I think Jeffrey really put his finger on the main reason for the disconnect between session descriptions and the actual session itself: "Finally, let's acknowledge the not-too-secret reality that lots of folks write a rather generic description with vague outcomes because they are proposing a session months in advance and are often doing it at the last minute. Many haven't even thought about the session design, let alone outlined the content sufficiently to produce a description and outcomes that would be more focused."
Another problem I've seen more often recently is speakers dropping out more regularly due to budget cuts or travel restrictions being placed after proposals are due but before the conference takes place. Changes in speakers can have a huge impact on what an audience actually gets when they show up for a session, especially if the speaker is recruited very late in the game and is coming up with some content very quickly.
Perhaps more interim deadlines for speakers would help, to make sure they're on track with preparing their content and also to make sure that session descriptions are accurate and informative. But more interim deadlines can also lead to unhappy volunteers, if they feel overburdened by the requirements.
Are there any conferences you've been to that you feel do a great job of matching session descriptions with content? Maybe some of what they're doing right can be helpful advice for other conference planners.
Posted by: Lisa Junker | December 3, 2009 7:46 AM
Hi everyone,
I was definitely not blaming attendees. In some ways I was not blaming anyone. I was just trying to point out the challenges we all face right now when trying to get the right content to the right people at the right time so that attendees get a good return on their investment and the organizing association benefits through an enhanced reputation, membership growth and increased revenue. This is becoming more and more difficult and I think we all understand this but as Lisa commented the challenge seems to have lived under the radar. I want it to come to the surface so that we figure out how to do things better so that all of the goals mentioned earlier are achieved. Any ideas on how to do it?

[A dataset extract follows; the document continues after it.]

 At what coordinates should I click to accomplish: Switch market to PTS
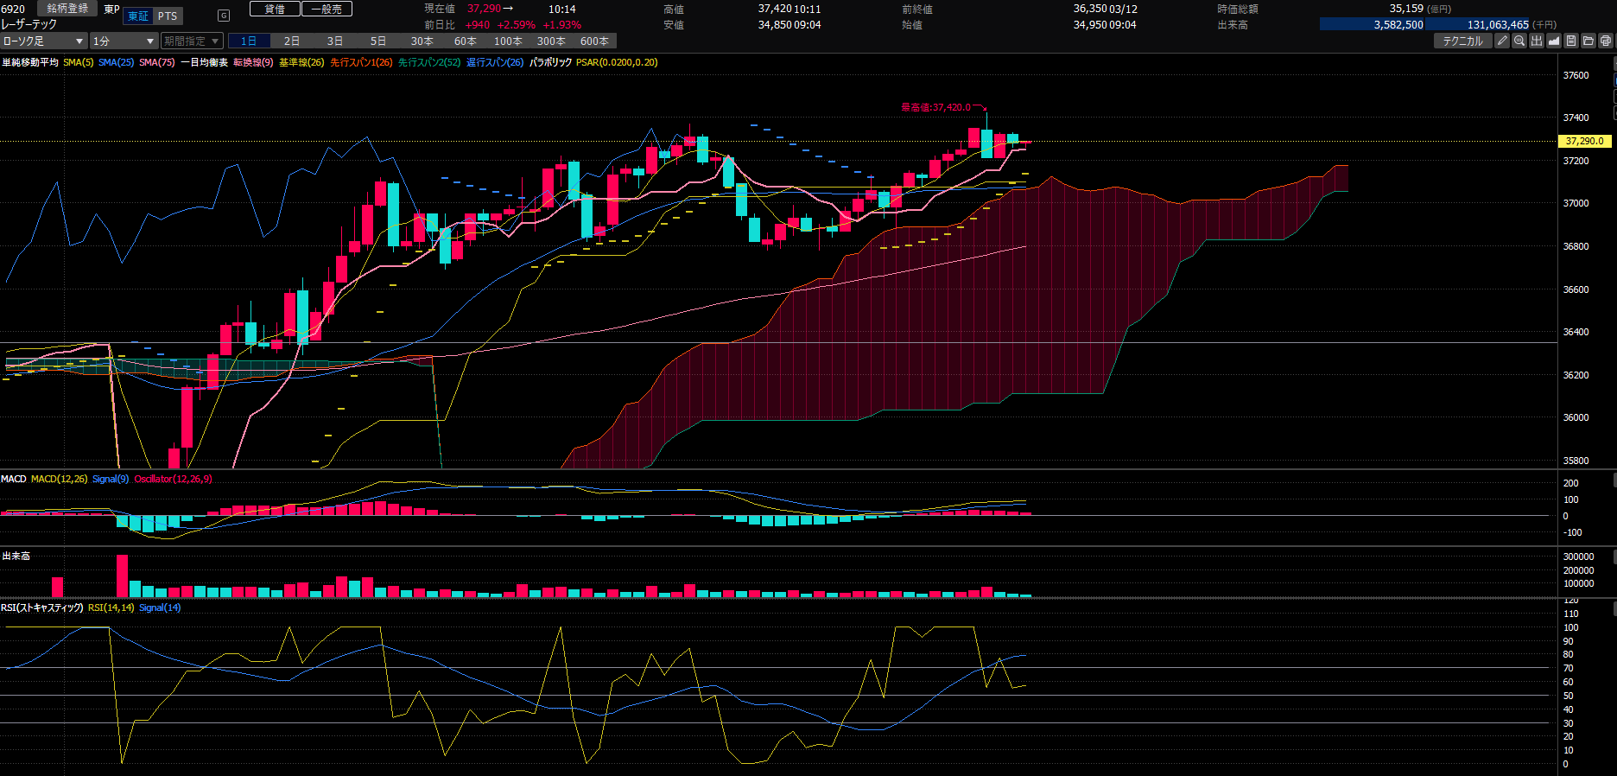[x=168, y=16]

Posted by: Scott Oser | December 5, 2009 4:00 PM
Great discussion here.
As an event professional and conference organizer, I take the workshop descriptions and learner outcomes very seriously. If you know me, you know that I view designing a conference through the lens of an educator and believe education design is often overlooked by event professionals in lieu of conference logistics.
I believe the session and workshop descriptions are extremely important. I use the following phrase in our session descriptions for the learner objectives (LOs): "After attending this session, the participant will be able to..." Then I list three to five LOs. (As an educator, we are trained to write quantifiable LOs that can be scored and evaluated easily. You can’t evaluate if someone improved his or her sales skills after a presentation. You can evaluate if they learned seven ways to improve their sales skills.)
Then I make the LOs quantifiable using Bloom's Taxonomy of Higher Level thinking skills. (Presenters should learn these six levels of cognitive domain. Try here http://www.officeport.com/edu/blooms.htm and http://uwf.edu/cutla/assessstudent.cfm to start.
I insist that the LOs use action verbs that can be evaluated such as "Identify seven ways..." "Compare and contrast..." etc. I work with my speakers to help them understand this process and why it is important. Then I urge each speaker to start their presentation with the LOs as part of the agenda and to emphasize when they cover each LO. I suggest that they end with the LOs again and restate them. We learn best with repetition. That way the attendee has a clear way to see when each LO is covered and a recap of them. On my evaluations, we ask the attendee if the speaker met the LOs.
If more conference organizers and presenters ensured that the session descriptions were accurate, that their LOs provided value, and that the presenter delivered on their word, we see more satisfied attendees. (At least we would see attendees say that they description accurately described the presentation. Whether the presentation met the attendees’ needs is a different story.)